Law executive who stole €225k from Limerick law firm is jailed

Anne Sheridan

Reporter:

Anne Sheridan

A LIMERICK man who was leading a “double life” in stealing money from his law firm to fund his serious gambling addiction has been sentenced to three years in prison by Limerick Circuit Court.

A LIMERICK man who was leading a “double life” in stealing money from his law firm to fund his serious gambling addiction has been sentenced to three years in prison by Limerick Circuit Court.

The court heard that Gary Carroll, 52, with an address in Russell Court, Fr Russell Road, Dooradoyle, pleaded guilty to a total of 35 sample charges of embezzlement, larceny and theft of over €225,000 from his employer, Connolly Sellors Geraghty on Glentworth Street, over a ten-year period. Mr Carroll, who worked with the company for 31 years, committed the offences between March 1999 and May 2009.

During that time he stole cheques belonging to clients, varying from €1,000 to €19,000 and lodged them to his own bank account in O’Connell Street in the city.

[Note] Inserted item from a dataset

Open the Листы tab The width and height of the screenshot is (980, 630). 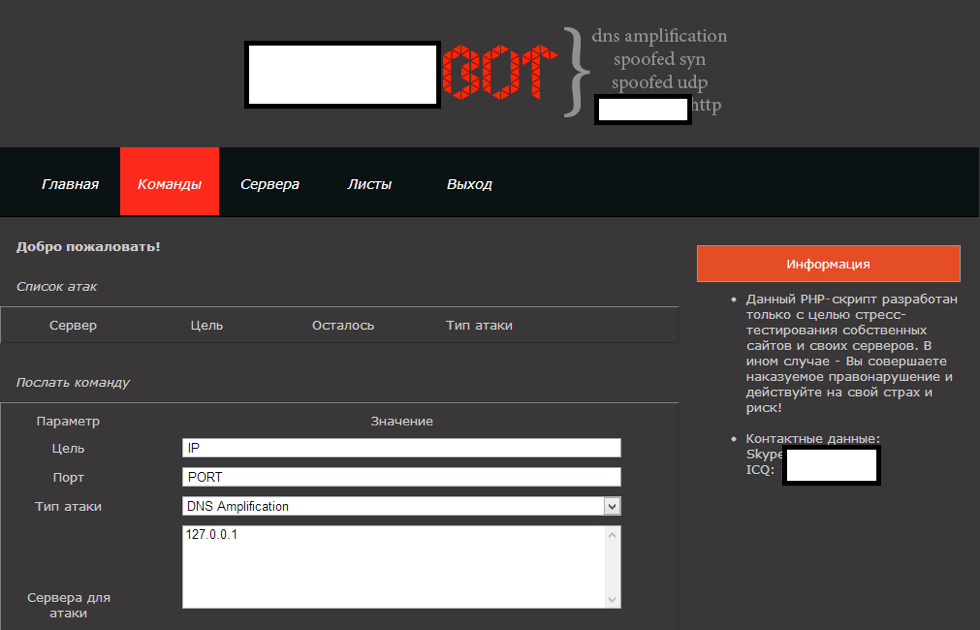pos(369,184)
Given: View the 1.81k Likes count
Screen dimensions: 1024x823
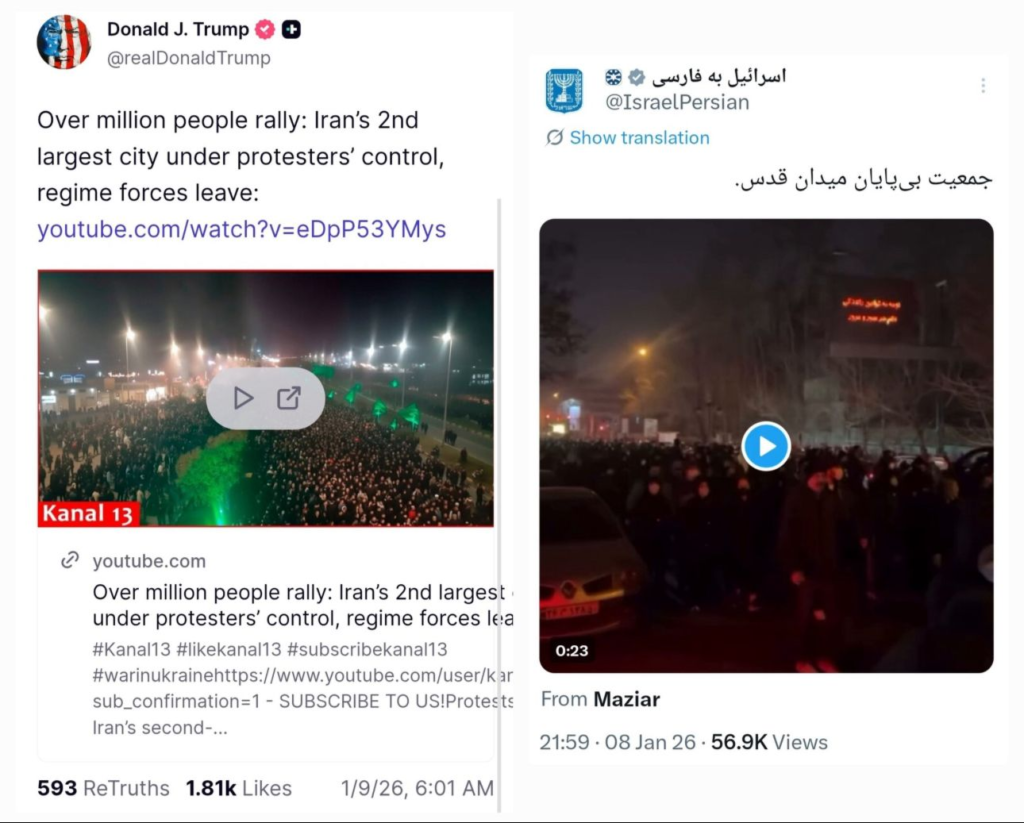Looking at the screenshot, I should click(x=238, y=788).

State prosecutor Michael Colins said no client of the firm suffered any loss, though the company believed they bore a loss of €260,784.17.

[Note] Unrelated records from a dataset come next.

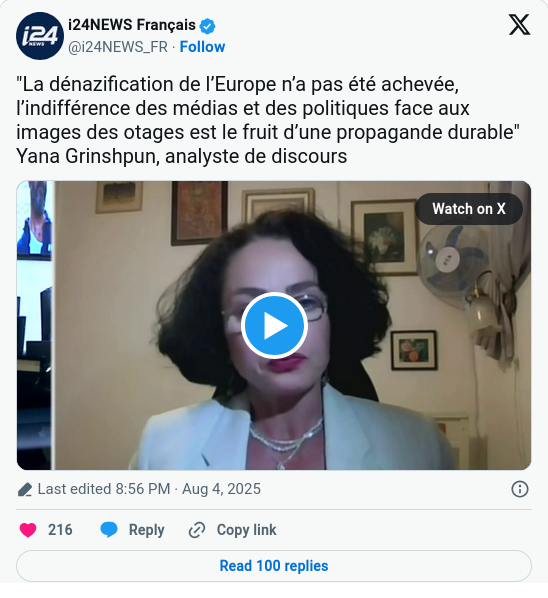Click the blue verified badge

click(x=208, y=26)
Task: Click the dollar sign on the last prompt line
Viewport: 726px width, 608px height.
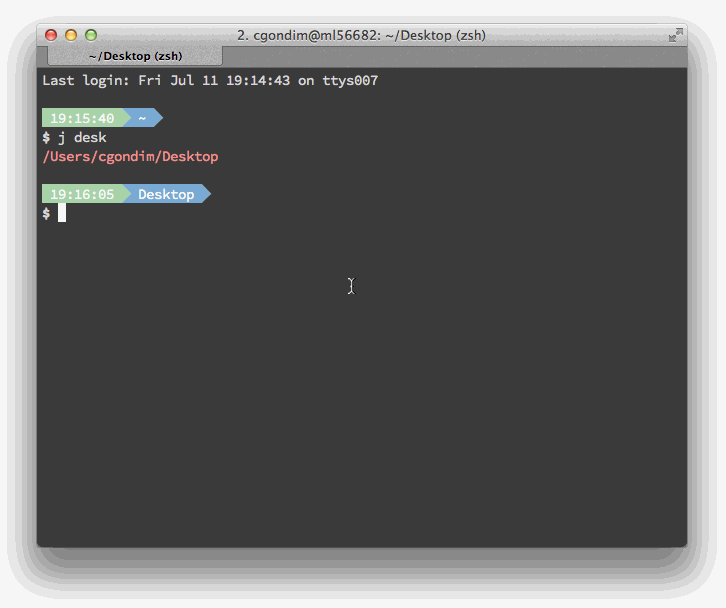Action: [x=46, y=213]
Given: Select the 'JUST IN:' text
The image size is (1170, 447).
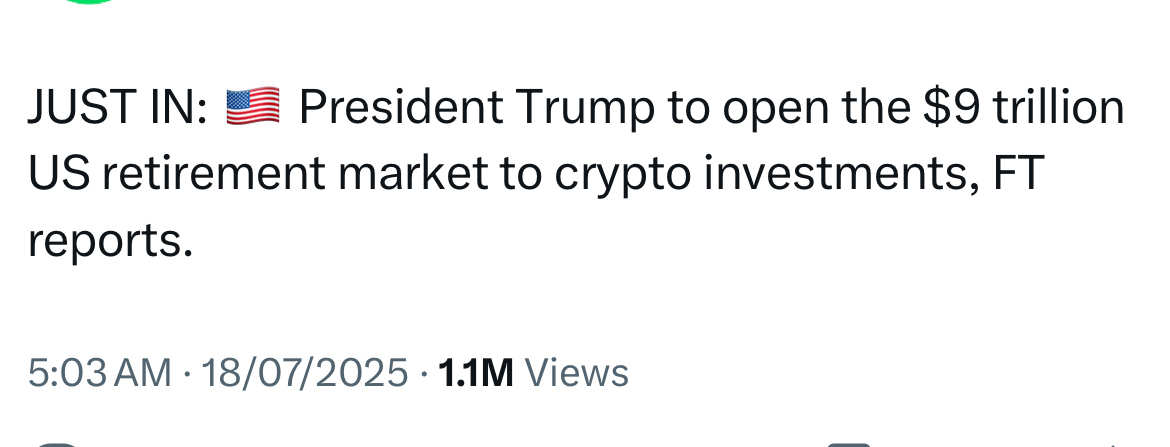Looking at the screenshot, I should pos(117,107).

Judge Carroll Moran was told the partners were “aggrieved by the breach of trust” and were concerned about the damage caused to reputation of the firm.

Mark Nicholas said his client was addicted to “the buzz” of gambling, but did not have any trappings of wealth and lived a modest life.

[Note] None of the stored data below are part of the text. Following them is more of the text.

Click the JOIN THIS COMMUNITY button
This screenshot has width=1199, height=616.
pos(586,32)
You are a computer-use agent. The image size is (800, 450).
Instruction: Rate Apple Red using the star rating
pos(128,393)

“It wasn’t that he wanted to go off and buy a property in Spain,” he argued.

He said that prison would be “a living nightmare” for his client, “who has no society in there”.

Mr Nicholas appealed for leniency from the judge given the man’s otherwise good character, having no previous convictions.

Judge Moran said Mr Carroll attempted to cover up the thefts by redirecting monies and no suspicions had been raised for a long time because of the “great trust” the firm had in him.

He noted that the defendant has no assets to repay the funds, and had not placed a bet since these charges. He recognised that Mr Carroll has addressed his addiction, and said “while it may never be curable, it is manageable.”

However, he said the aggravating factors in this case outweighed the mitigating evidence.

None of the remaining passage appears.